Anyone who has ever had a parent surely knows that nobody can quite screw up your life as well as they can. It’s bound to happen just about anywhere in the world — and our brothers and sisters in Italy are certainly not exempt from that sort of embarrassment. Case in point: the 2010 Italian dramedy, La Prima Cosa Bella, better known in the English tongue as The First Beautiful Thing. This sometimes lighthearted/frequently serious yarn from Paolo Virzì, whom many consider a traditional Italian comedy filmmaker, follows the oft-heartbreaking plights of Michelucci clan: Bruno, Valeria, and their mother, Anna.
Back in ’71, Anna (the gorgeous Micaela Ramazzotti) was crowned the Most Beautiful Mother during an annual summer event at Livorno — an event that prompted the unjustified jealousy of Anna’s husband, Mario (Sergio Albelli), whose resentment soon turns to violence, causing the young woman to pack up their two children and take off. From there, we jump to modern times (circa 2008), where we find a forty-something-ish Bruno (Valerio Mastandrea) working as a fulltime school teacher in Milan with a part-time drug and alcohol problem. And his reasons for such are evident: he’s an extremely unhappy individual.
Most of his despondency with the world appears to hail from his family, particularly his mother — whose honest intentions over the years have lead to one more brick in his mental wall (cue the Floyd, man!). Despite his best efforts to avoid both her and his sister, the grown-up Valeria (Giulia Burgalassi, another beauty) catches up with him at work, promptly dragging him back to Livorno to help her take care of their now-dying mother (Stefania Sandrelli). It is there, as he unwittingly lends his assistance to the woman that caused him so many scars of discomfiture that he begins to find his way in life.
At its core, The First Beautiful Thing is a charming, somewhat heavy-handed film — particularly if you have ever experienced the loss of a parental figure. Virzì delivers his film’s message in a most assuredly valid way, though his non-linear method of storytelling jumps back and forth from the ’70s and ’80s to the present day so much, it begins to get downright annoying at times.
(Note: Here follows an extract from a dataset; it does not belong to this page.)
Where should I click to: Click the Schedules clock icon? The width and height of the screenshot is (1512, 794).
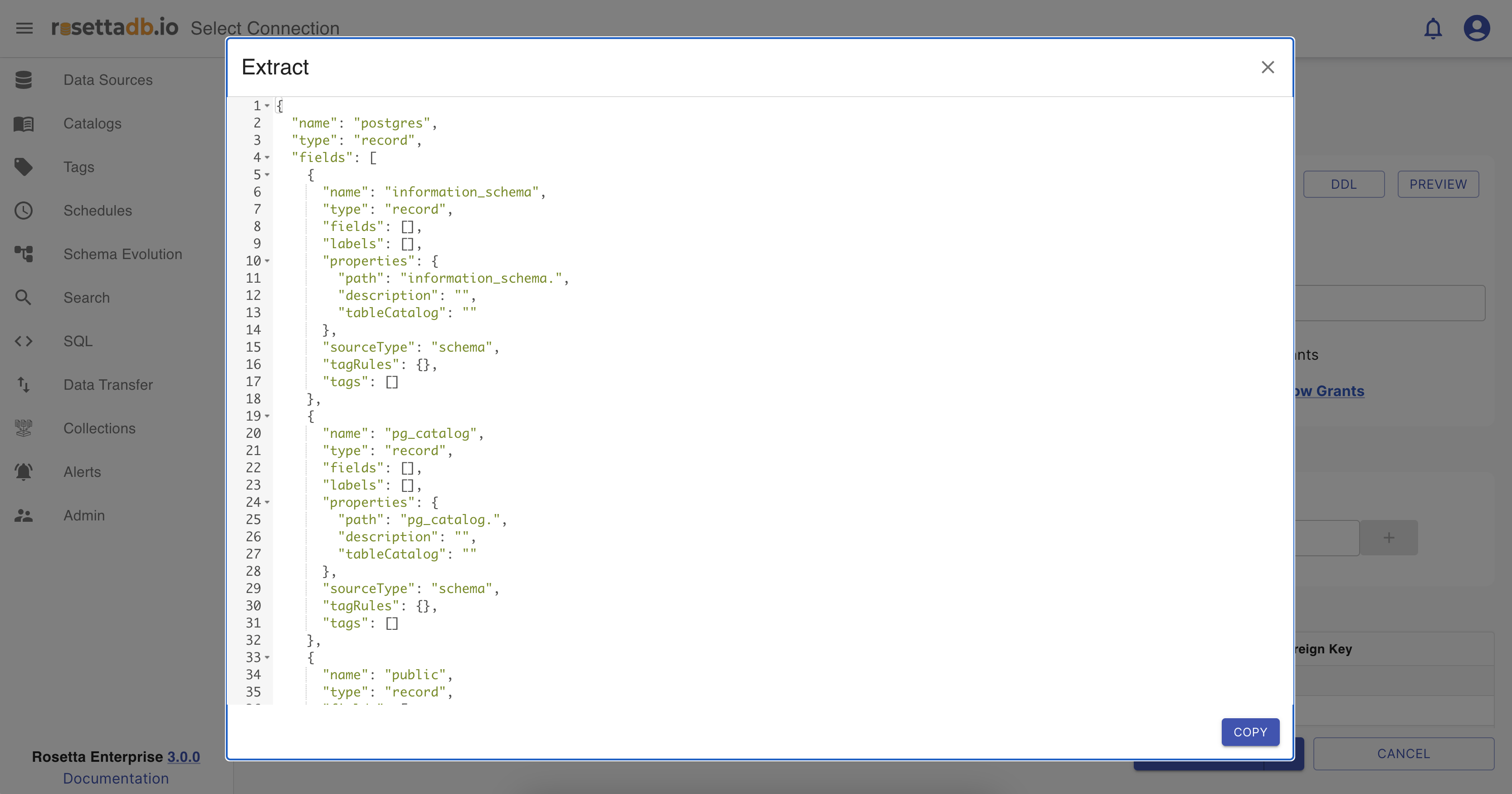point(24,210)
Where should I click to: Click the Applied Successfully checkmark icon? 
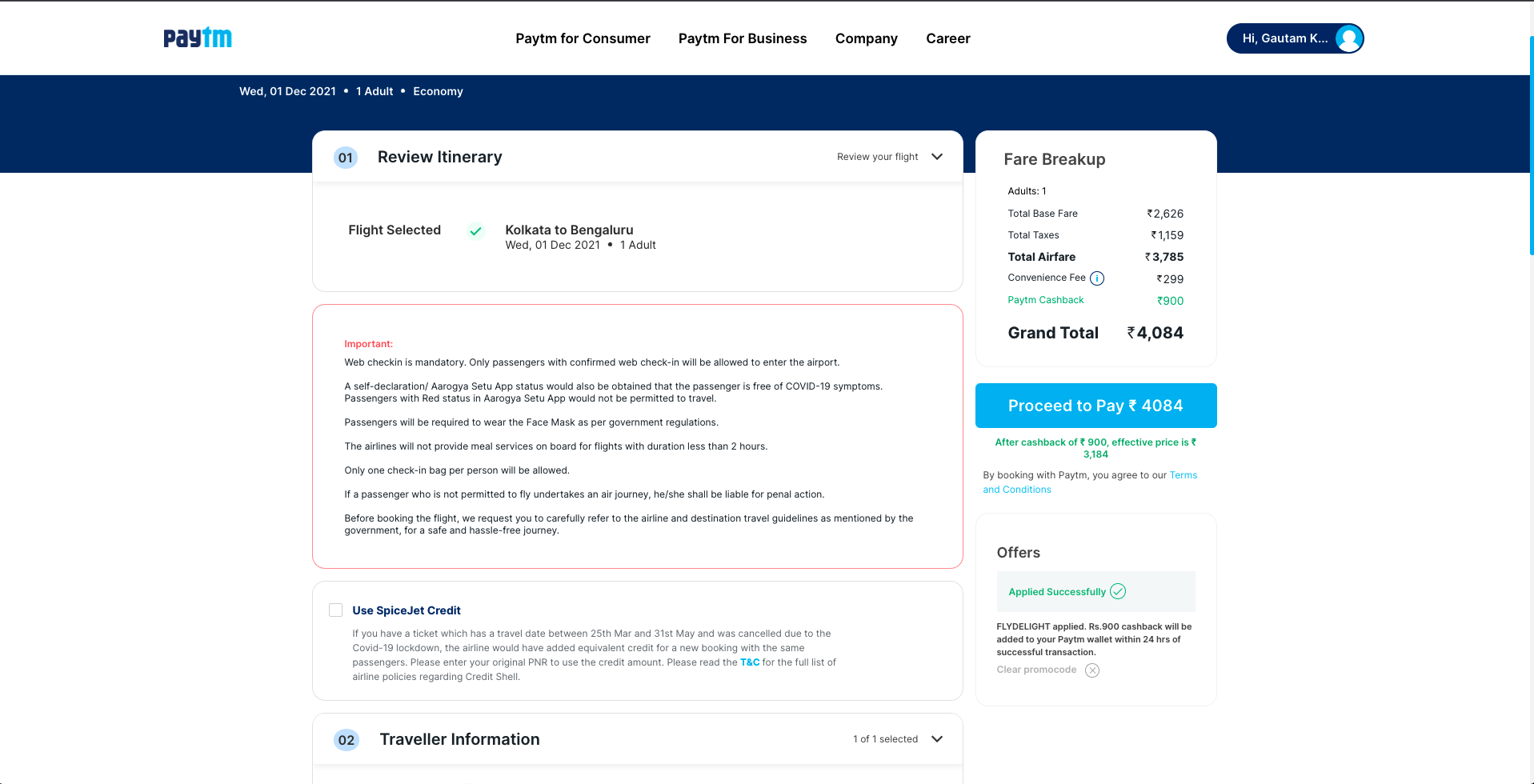(x=1118, y=591)
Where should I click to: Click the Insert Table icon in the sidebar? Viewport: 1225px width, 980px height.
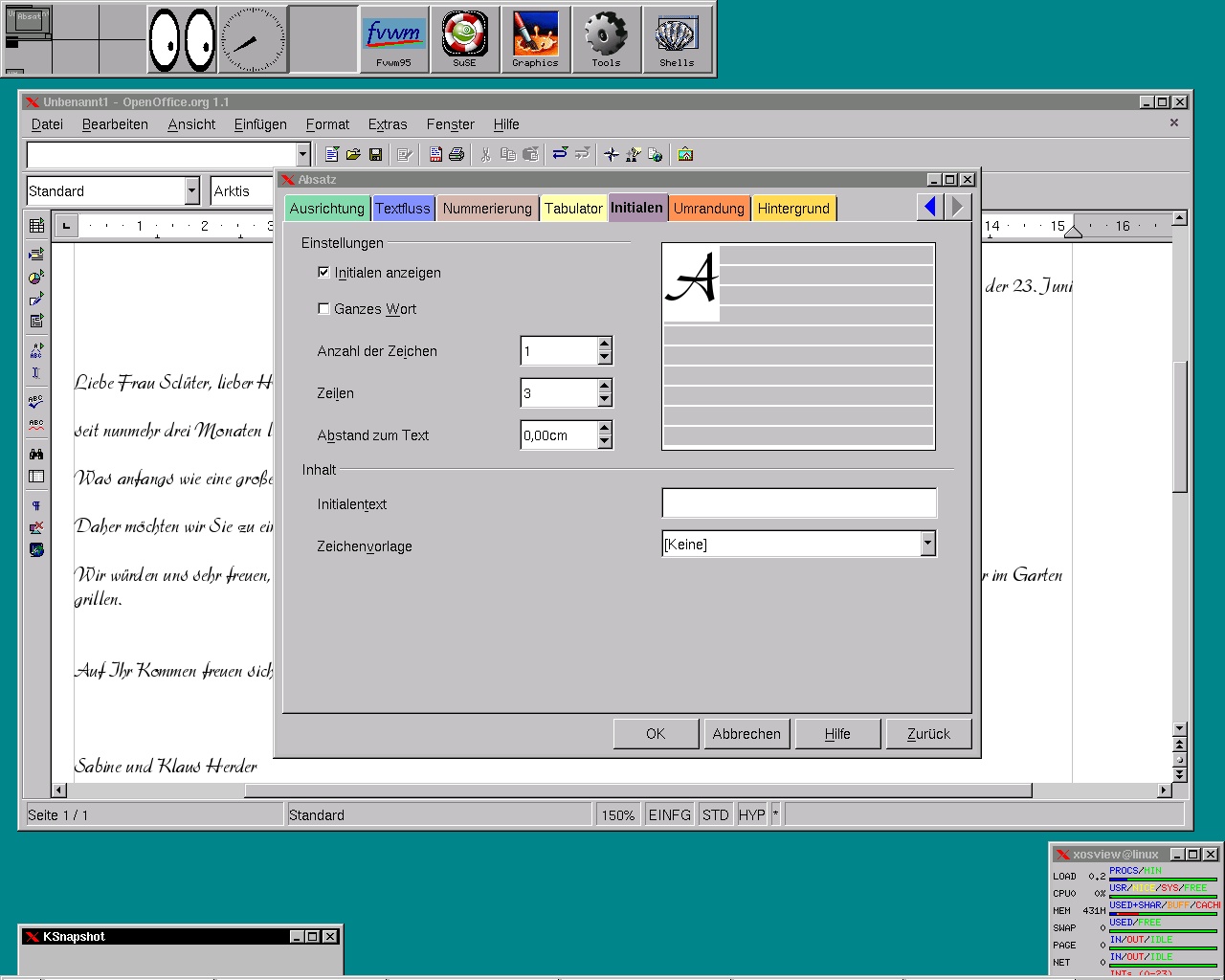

Nevertheless, this drama is a well-made one, and it is easy to see why this one was submitted to the 83rd Academy Awards (it didn’t win, just in case you don’t remember that far back, either — although it was a critic favorite and won several other awards around the globe).
As to why we’re getting it on home video now two years later is beyond me, but the folks at Palisades Tartan Films have given us a fine-looking Standard Definition (in Italian with nice big removable English subtitles) with only a trailer as an extra. The lack of any other special features is a bit of a bummer, but I guess these beautiful things have to end somewhere, right?